Task objective: Among the following entries, how many lines hold the string "computer"? State only the number.
○ ○ ○ ○ ○
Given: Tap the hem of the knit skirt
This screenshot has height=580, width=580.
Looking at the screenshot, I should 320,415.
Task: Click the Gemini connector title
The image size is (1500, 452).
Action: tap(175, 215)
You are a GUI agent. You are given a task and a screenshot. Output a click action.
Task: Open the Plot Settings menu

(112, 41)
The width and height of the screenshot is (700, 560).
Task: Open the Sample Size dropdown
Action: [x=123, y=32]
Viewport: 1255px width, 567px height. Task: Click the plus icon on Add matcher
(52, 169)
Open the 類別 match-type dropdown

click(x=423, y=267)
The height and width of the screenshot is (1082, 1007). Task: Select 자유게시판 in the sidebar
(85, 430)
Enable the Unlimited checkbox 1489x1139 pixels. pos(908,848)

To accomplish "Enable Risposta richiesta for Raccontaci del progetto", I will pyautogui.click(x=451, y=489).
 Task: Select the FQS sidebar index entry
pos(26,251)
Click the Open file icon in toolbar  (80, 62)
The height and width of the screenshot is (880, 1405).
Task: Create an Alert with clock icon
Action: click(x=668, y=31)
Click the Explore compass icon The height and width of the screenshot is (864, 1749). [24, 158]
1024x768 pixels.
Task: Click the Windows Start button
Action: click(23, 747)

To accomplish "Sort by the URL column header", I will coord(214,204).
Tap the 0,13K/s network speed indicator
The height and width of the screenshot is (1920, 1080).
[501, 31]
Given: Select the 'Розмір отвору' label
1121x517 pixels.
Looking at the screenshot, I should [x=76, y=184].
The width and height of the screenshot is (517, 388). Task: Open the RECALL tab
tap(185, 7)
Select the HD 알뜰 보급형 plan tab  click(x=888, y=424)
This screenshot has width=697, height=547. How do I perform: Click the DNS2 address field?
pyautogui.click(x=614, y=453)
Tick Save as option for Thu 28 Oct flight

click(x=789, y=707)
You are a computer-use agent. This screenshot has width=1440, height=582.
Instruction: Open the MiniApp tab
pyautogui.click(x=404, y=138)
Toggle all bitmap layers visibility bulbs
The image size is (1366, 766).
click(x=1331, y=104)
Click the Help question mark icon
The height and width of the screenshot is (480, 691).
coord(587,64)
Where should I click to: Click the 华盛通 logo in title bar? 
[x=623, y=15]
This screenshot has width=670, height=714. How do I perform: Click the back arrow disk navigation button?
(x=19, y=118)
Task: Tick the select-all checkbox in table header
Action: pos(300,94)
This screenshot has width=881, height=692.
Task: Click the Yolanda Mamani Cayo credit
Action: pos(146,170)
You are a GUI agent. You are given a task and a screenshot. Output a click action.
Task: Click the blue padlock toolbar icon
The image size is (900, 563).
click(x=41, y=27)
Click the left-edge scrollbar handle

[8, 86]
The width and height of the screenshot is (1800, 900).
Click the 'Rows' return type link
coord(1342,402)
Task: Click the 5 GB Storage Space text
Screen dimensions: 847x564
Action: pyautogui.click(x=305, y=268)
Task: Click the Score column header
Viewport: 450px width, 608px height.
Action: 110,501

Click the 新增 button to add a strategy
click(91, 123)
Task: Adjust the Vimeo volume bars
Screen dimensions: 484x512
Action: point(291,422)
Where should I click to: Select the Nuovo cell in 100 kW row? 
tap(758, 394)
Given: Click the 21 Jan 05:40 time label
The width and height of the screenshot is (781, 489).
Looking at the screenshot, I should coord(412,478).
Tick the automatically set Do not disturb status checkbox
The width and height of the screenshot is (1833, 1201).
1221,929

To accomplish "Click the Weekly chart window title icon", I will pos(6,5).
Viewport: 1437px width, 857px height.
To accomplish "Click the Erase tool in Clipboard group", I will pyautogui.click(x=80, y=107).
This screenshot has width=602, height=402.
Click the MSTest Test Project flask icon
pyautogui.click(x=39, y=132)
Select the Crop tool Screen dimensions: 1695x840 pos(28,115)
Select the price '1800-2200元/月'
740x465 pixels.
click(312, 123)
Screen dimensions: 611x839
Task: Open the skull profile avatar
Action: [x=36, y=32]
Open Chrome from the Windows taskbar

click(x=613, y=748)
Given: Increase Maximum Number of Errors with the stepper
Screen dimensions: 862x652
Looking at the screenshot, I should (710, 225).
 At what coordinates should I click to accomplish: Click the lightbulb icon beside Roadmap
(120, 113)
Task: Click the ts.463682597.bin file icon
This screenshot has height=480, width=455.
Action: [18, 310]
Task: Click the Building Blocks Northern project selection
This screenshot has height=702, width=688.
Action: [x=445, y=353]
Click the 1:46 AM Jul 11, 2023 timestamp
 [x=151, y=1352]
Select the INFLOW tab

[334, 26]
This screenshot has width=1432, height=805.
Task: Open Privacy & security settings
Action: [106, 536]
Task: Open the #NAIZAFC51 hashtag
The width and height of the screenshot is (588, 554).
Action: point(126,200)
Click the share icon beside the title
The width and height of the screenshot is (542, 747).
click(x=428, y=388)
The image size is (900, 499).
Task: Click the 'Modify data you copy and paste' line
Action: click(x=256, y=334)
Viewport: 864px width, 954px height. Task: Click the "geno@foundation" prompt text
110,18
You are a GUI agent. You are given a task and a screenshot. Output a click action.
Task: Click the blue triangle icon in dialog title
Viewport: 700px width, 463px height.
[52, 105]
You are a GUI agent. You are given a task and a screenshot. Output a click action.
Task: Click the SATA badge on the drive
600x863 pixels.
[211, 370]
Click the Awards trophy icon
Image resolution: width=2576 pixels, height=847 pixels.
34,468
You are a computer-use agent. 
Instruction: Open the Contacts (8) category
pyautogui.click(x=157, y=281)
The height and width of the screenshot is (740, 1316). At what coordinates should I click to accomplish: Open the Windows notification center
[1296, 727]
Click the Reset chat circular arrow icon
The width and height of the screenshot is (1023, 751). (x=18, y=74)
○ ○ ○ ○ ○
Task output: 2